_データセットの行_
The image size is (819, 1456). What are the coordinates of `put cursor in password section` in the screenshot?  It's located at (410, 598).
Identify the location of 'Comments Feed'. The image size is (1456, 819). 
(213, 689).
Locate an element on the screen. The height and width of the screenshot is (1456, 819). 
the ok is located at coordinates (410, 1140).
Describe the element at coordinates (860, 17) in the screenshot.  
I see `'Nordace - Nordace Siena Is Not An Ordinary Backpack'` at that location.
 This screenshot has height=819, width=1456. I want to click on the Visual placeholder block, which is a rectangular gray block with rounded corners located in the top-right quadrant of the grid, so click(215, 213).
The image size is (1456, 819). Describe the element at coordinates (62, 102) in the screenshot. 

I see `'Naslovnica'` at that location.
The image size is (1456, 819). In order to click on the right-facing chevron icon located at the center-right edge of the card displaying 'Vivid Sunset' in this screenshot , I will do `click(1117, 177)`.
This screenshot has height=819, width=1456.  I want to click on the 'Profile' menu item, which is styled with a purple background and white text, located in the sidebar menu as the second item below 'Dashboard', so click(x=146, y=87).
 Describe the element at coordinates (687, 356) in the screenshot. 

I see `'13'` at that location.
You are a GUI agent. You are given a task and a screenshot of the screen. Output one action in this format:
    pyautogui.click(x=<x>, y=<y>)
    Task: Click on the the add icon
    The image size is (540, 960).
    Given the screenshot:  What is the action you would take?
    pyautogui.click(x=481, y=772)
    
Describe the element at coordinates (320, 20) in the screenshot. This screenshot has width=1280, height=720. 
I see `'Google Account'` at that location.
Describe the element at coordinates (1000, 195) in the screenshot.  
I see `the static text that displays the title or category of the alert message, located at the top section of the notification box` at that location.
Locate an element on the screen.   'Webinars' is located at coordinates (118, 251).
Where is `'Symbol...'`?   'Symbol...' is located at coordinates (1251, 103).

_課題の説明_
「Describe the element at coordinates (1000, 195)」を含む行から資料の末尾までを、「入力」と「出力」の2列からなるCSVとして書き出すこと。1組を1行とし、各値は改行を空白に置き換えたうえで二重引用符で囲んだ1つのフィールドに収めること。

_回答_
入力,出力
"Describe the element at coordinates (1000, 195) in the screenshot.","I see `the static text that displays the title or category of the alert message, located at the top section of the notification box` at that location."
"Locate an element on the screen.","'Webinars' is located at coordinates (118, 251)."
"Where is `'Symbol...'`?","'Symbol...' is located at coordinates (1251, 103)."